→ TASK DETAILS: Scan the records below for the line with "The image size is (437, 393)." and the line with "Click the calendar". Repeat those two lines and every line between them exactly, and nothing else.

(Pixel coordinate grounding data)
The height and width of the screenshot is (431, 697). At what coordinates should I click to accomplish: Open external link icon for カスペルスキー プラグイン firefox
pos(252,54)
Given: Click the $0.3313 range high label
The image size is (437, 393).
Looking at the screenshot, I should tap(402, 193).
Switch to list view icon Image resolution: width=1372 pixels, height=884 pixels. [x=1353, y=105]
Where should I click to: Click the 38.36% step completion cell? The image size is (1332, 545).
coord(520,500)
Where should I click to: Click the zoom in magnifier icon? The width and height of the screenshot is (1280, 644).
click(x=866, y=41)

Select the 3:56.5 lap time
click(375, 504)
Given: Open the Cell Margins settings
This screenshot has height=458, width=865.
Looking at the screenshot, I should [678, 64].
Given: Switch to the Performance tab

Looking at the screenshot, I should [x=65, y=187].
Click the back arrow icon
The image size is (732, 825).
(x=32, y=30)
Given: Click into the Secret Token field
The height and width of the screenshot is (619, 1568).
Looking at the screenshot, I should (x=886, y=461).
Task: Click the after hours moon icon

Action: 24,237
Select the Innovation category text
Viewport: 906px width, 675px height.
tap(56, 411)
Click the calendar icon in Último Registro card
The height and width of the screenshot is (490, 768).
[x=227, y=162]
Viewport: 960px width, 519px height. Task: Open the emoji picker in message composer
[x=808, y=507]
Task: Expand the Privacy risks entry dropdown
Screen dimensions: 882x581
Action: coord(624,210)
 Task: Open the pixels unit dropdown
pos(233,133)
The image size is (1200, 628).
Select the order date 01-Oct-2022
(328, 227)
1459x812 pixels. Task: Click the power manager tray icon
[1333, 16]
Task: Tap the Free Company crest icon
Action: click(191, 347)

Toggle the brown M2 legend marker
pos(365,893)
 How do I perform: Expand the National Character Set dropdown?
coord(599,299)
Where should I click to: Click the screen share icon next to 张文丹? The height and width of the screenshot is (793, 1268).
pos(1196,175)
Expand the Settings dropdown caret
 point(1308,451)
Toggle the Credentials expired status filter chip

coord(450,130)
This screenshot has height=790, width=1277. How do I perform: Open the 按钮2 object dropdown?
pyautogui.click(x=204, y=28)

→ OUTPUT:
The image size is (437, 393).
Looking at the screenshot, I should tap(402, 193).
Switch to list view icon Image resolution: width=1372 pixels, height=884 pixels. [x=1353, y=105]
Where should I click to: Click the 38.36% step completion cell? The image size is (1332, 545).
coord(520,500)
Where should I click to: Click the zoom in magnifier icon? The width and height of the screenshot is (1280, 644).
click(x=866, y=41)

Select the 3:56.5 lap time
click(375, 504)
Given: Open the Cell Margins settings
This screenshot has height=458, width=865.
Looking at the screenshot, I should [678, 64].
Given: Switch to the Performance tab

Looking at the screenshot, I should [x=65, y=187].
Click the back arrow icon
The image size is (732, 825).
(x=32, y=30)
Given: Click into the Secret Token field
The height and width of the screenshot is (619, 1568).
Looking at the screenshot, I should (x=886, y=461).
Task: Click the after hours moon icon

Action: 24,237
Select the Innovation category text
Viewport: 906px width, 675px height.
tap(56, 411)
Click the calendar icon in Último Registro card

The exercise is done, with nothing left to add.